Les crédits exceptionnels alloués par le ministère de la culture pour « l’été culturel et apprenant » ont été moteurs pour de nombreux événements. Dominique Hervieu, elle, a mis dans l’escarcelle trois budgets sanctuarisés : celui des coproductions, celui des ateliers d’éducation artistique et celui des frais de résidences. Emmanuel Demarcy-Mota a obtenu, pour les nombreuses performances gratuites de l’édition spéciale du Festival d’automne, une aide exceptionnelle de mécènes.
Au Théâtre Garonne, à Toulouse, on a coupé la poire en deux. Après avoir constaté début septembre que les billets ne se vendaient pas, l’équipe a lancé l’opération « un ticket acheté, un offert ». En une semaine, les ventes ont augmenté nettement pour les productions à l’affiche du 16 au 19 septembre.
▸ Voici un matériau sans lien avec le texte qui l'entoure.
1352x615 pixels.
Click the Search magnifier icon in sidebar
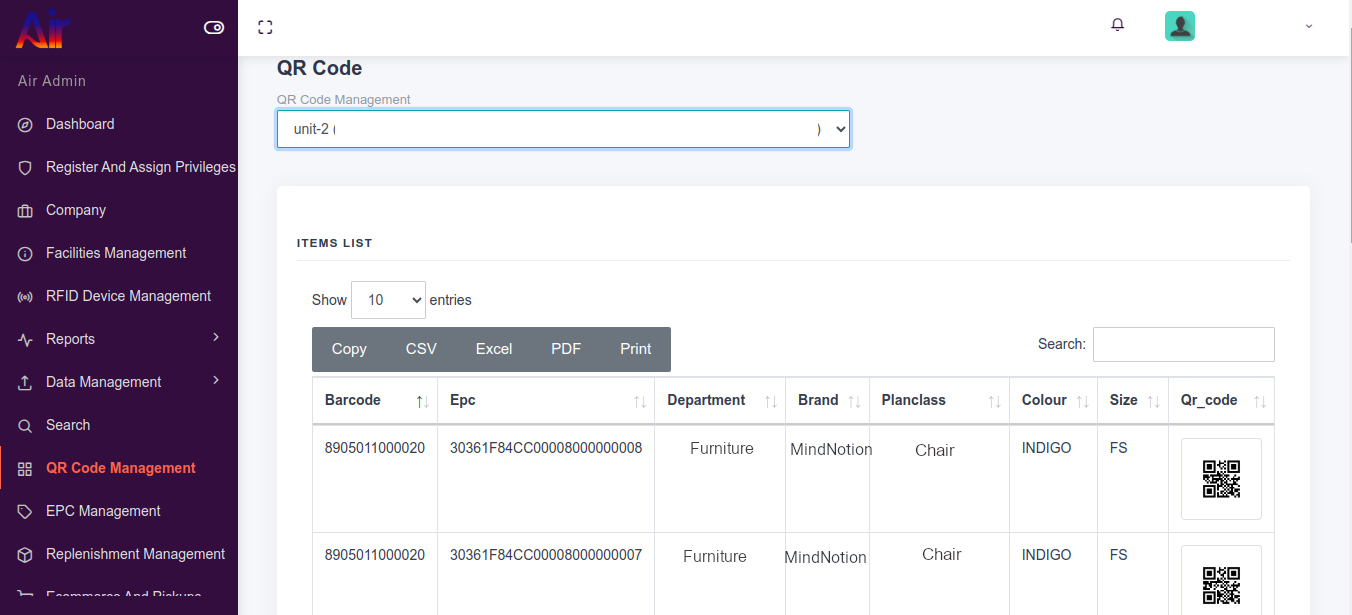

« On a doublé la fréquentation. Même si ce n’était pas encore formidable, ça nous a soulagés, réagit Stéphane Boitel, codirecteur artistique. Les gens se sont retrouvés dans la salle, et ils ont vu qu’ils n’étaient pas seuls. C’est aussi une façon de dire que cette reprise inhabituelle mérite une forme de courtoisie. Et ça devrait leur donner envie de revenir. » En payant pour deux, cette fois. « Car la gratuité, dans le système marchand aujourd’hui, peut difficilement être un modèle économique », conclut Stéphane Boitel. Un avis partagé par Didier Deschamps : « Elle ne peut pas devenir la règle. On n’a pas les moyens financiers pour le faire et elle entraîne aussi souvent une dévalorisation des propositions artistiques. »
« Des années de travail »
Ce bémol est souvent évoqué. « C’est comme la psychanalyse, blague Jean-Michel Ribes. Il faut payer pour que ça marche. » « Le théâtre public est généralement contre la gratuité, qui serait synonyme de fête à Neuneu, déclare Patrick Ranchain, directeur du Théâtre du Bois de l’Aune, à Aix-en-Provence (Bouches-du-Rhône), qui fonctionne entièrement sur...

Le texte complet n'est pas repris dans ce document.